+++ Data for this exercise
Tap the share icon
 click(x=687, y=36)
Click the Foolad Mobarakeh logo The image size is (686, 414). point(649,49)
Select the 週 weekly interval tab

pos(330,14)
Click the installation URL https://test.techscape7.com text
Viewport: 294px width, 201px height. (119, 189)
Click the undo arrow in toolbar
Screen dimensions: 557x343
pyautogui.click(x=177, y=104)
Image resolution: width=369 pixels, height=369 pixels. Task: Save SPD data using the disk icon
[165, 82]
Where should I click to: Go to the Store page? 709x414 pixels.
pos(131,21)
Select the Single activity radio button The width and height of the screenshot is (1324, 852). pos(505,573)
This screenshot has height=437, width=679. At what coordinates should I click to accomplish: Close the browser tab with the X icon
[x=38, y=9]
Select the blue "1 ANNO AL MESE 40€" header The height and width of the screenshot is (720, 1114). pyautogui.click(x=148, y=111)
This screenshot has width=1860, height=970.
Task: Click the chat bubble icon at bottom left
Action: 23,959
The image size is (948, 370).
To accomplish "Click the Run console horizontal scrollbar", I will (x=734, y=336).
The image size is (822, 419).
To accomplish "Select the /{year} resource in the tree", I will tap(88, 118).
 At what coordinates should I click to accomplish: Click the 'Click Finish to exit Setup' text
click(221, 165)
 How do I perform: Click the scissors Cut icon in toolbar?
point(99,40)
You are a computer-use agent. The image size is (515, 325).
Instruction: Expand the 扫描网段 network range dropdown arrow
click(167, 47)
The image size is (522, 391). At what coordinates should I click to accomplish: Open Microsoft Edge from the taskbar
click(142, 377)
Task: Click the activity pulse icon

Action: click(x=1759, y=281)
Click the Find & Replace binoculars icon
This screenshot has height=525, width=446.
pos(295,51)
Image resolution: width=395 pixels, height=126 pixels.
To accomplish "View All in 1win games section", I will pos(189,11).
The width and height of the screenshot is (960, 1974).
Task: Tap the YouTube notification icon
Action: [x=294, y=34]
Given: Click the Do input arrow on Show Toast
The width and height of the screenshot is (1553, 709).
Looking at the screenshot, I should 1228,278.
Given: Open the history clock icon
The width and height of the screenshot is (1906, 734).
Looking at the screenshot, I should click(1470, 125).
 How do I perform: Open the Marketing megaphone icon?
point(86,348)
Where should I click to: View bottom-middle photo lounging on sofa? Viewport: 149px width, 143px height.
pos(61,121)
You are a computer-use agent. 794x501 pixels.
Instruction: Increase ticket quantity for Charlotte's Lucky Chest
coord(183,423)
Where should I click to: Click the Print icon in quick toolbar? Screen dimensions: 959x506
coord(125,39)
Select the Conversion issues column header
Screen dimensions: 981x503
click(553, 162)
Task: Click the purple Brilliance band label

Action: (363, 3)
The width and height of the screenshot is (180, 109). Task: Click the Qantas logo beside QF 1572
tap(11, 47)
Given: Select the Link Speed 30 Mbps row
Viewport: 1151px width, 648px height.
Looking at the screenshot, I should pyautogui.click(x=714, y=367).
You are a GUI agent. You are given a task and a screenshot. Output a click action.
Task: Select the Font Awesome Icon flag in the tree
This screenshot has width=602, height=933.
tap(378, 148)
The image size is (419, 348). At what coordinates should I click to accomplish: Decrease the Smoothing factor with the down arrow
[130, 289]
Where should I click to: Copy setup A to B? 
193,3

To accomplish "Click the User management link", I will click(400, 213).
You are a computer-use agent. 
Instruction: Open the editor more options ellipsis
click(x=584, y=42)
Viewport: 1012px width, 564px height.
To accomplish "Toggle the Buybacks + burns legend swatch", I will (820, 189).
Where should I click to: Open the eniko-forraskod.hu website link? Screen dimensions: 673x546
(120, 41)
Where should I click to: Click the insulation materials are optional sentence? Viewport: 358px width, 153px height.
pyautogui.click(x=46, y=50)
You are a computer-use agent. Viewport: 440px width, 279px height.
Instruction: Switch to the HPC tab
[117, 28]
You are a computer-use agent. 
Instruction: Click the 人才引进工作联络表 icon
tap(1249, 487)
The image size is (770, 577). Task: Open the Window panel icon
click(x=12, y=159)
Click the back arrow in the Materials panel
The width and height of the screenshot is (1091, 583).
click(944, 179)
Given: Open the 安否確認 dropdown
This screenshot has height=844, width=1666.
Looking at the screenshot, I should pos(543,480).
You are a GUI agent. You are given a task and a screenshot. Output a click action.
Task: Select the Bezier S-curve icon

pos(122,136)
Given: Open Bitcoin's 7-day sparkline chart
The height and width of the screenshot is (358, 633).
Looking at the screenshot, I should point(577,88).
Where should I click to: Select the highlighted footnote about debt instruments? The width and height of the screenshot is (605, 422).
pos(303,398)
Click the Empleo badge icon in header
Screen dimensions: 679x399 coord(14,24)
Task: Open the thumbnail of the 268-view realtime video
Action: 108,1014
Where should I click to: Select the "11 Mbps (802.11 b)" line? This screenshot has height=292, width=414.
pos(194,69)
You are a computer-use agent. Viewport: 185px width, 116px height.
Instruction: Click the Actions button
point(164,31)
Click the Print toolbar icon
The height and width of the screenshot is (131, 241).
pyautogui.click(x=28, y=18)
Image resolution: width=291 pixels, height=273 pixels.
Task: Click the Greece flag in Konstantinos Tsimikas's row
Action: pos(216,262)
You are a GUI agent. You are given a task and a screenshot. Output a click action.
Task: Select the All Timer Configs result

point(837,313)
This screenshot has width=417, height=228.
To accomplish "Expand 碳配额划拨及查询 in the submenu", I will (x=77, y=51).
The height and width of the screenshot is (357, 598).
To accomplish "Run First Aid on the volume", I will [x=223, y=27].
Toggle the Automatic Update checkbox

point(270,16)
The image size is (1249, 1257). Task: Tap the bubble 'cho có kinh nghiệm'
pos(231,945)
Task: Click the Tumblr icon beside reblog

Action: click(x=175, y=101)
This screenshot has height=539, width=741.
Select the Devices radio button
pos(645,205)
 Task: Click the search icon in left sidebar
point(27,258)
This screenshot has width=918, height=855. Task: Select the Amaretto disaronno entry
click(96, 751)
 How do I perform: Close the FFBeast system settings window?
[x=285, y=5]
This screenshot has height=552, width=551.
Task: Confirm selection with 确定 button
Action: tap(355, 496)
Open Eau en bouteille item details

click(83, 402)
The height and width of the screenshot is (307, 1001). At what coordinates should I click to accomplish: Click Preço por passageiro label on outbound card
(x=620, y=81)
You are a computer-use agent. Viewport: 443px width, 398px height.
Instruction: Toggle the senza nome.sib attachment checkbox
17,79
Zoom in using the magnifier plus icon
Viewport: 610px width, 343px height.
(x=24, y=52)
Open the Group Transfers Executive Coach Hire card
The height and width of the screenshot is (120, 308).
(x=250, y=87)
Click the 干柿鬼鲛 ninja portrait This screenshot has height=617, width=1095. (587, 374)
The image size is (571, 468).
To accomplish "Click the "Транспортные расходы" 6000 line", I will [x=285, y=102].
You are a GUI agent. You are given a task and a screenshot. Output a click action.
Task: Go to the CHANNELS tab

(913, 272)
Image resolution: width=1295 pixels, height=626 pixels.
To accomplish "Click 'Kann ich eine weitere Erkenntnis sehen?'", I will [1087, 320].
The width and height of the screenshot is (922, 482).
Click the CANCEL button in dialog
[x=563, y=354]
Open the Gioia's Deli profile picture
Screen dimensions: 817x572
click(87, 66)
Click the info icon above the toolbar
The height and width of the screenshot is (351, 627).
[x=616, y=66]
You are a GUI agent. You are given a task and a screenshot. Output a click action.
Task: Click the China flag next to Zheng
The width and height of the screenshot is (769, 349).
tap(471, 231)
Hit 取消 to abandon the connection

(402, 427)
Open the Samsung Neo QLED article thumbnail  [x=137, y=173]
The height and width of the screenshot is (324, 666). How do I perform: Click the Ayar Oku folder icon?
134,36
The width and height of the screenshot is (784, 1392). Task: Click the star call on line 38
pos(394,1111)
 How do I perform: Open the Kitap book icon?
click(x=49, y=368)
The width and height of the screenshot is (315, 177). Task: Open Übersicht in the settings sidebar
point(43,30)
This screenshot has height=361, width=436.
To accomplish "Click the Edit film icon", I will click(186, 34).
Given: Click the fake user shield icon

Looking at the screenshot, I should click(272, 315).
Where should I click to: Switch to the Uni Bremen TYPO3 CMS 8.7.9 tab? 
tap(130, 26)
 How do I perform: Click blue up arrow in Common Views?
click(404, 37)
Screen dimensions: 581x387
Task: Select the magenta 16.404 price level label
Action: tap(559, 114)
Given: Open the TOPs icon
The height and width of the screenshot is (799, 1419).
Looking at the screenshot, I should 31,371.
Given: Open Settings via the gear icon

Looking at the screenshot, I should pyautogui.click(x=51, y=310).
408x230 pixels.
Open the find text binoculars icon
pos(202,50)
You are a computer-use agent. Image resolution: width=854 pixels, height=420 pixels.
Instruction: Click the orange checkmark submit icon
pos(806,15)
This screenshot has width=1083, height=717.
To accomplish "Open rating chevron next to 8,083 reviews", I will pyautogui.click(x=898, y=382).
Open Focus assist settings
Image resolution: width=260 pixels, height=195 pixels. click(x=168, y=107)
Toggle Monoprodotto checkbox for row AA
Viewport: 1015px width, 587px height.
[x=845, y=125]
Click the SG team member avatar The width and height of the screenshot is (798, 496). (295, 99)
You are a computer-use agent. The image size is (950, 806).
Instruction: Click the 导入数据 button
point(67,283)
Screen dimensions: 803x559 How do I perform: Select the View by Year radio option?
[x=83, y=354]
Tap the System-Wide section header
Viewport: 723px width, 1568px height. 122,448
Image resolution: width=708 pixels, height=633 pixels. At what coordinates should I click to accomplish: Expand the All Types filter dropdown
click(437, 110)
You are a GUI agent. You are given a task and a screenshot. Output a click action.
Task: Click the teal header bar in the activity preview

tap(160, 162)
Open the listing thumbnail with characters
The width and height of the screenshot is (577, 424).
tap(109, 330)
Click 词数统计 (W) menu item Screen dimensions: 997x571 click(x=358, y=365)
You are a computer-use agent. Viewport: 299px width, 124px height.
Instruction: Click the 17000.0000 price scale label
++++++
▶ _Exercise goal_: Out of the entries, report each line that contains the word "next".

▶ _Output of the task_:
Task: Click the China flag next to Zheng
To accomplish "Open rating chevron next to 8,083 reviews", I will pyautogui.click(x=898, y=382).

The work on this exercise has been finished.